メルカリ向けを巡り、両社で明暗がわかれる

2020年11月、日本郵便はメルカリ向けに「ゆうパケットポスト」を開発したが、ゆうパケットの減少は止まらなかった(写真:記者撮影)

「日本の物流イノベーションに挑戦したい」――。

日本郵便の衣川和秀社長が未来を語るウラでは、小型荷物が競合へと流出していた。

2021年4月の宅配便の取扱個数を大手宅配3社で比較すると、今年に入ってからの日本郵便の独り負けがわかる。競合のヤマト運輸は前年同月比で10.4%増の1億7219万個、佐川急便は同5.4%増の1億2000万個と堅調だった一方で、日本郵便は同13.9%減の8067万個と、前年水準を1割ほど下回った。

5月14日に開催された2021年3月期の通期決算説明会の場で、日本郵便の上尾崎幸治執行役員は「2021年1~3月期の荷物数の伸び幅は、直前の2020年10~12月期の伸び幅と比べて弱い。同業他社が攻勢をかけており状況は厳しい」と語っていた。

メルカリの小型荷物がヤマトに流出

とくに深刻なのが、日本郵便の宅配便の取扱個数のうち45.5%(2021年3月期)を占める「ゆうパケット」だ。「ゆうパケット」は、厚さ3センチメートル以内の小型荷物に特化したサービスで、EC(ネット通販)の荷物やフリマアプリ「メルカリ」で売買された商品の受け渡しで利用されることが多い。

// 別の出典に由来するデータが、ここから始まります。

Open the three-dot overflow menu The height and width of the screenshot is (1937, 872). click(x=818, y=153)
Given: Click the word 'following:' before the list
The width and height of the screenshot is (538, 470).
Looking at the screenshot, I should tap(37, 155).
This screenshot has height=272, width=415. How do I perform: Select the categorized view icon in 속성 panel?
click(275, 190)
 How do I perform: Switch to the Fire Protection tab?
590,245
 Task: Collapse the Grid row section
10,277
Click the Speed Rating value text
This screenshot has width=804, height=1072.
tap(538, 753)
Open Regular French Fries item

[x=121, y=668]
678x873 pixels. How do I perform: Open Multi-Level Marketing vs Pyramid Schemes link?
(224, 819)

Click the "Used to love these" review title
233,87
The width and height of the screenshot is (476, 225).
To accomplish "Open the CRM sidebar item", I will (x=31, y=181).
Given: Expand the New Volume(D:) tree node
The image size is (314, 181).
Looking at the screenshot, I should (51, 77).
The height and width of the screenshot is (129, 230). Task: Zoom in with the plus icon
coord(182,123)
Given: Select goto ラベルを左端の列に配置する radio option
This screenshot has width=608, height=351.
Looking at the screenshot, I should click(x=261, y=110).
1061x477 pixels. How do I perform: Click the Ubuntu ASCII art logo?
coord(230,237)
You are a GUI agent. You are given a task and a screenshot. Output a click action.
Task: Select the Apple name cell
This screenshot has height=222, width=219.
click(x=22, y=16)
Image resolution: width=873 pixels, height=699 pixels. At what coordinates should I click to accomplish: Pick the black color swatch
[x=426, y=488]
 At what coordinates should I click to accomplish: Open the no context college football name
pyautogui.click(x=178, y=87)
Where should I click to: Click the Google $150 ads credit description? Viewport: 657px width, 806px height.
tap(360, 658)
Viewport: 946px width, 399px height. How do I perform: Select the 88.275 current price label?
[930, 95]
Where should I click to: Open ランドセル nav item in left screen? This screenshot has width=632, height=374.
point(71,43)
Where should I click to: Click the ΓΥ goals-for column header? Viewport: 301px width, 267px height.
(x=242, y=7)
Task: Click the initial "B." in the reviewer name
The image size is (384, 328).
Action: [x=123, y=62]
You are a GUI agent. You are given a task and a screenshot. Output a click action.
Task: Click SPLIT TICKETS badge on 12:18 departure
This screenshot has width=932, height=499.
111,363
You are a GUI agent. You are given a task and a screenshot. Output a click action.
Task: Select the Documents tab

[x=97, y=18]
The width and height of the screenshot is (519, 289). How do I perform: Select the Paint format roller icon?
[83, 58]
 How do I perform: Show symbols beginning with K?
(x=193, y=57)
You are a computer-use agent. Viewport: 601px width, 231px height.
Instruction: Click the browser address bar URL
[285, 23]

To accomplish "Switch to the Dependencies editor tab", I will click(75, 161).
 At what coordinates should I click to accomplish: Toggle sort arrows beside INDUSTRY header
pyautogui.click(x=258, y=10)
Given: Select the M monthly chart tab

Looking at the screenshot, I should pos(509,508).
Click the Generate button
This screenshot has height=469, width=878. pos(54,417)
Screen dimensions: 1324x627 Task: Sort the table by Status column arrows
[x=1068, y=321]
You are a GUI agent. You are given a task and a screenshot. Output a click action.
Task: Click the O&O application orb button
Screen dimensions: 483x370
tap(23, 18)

2020年前半は巣ごもり需要でメルカリの利用頻度が高まったことが後押しし、ゆうパケットの取扱個数は順調に増加していた。ところが2020年10月以降、ゆうパケットの取扱個数は停滞し、2021年4月には前年同月比で21.3%減の3697万個と大きく落ち込んだ。

ゆうパケット不振の背景にあるのが、競合サービス「ネコポス」を手がけるヤマトの攻勢だ。2020年10月、日本郵便はメルカリ向け配送サービスで、ゆうパケットの配送料の値上げに踏み切った。メルカリからの荷物が足元で好調に増えていたため、多少値上げしても影響は限定的だと踏んでいたのだ。同年4月に発令された緊急事態宣言下では、メルカリの利用者が急増し、荷物を発送するために郵便局の窓口に行列をなすこともあった。

ところが、日本郵便の読みは甘かった。競合のヤマトはメルカリからの荷物を確保すべく、むしろネコポスの配送料の値下げに転じた。これに伴い小型荷物の利用者が日本郵便からヤマトに流出し、ゆうパケットは大打撃を受けた。その一方で、ネコポスは大幅に取扱個数を伸ばしている。直近の2021年4月の取扱個数は3126万個で、前年同月比で50.9%も増加した。

日本郵便の衣川和秀社長は「足元では宅配便も苦戦しているが、差し出しやすさ・受け取りやすさ、という利便性を向上させることで荷物を取り戻したい」と語る。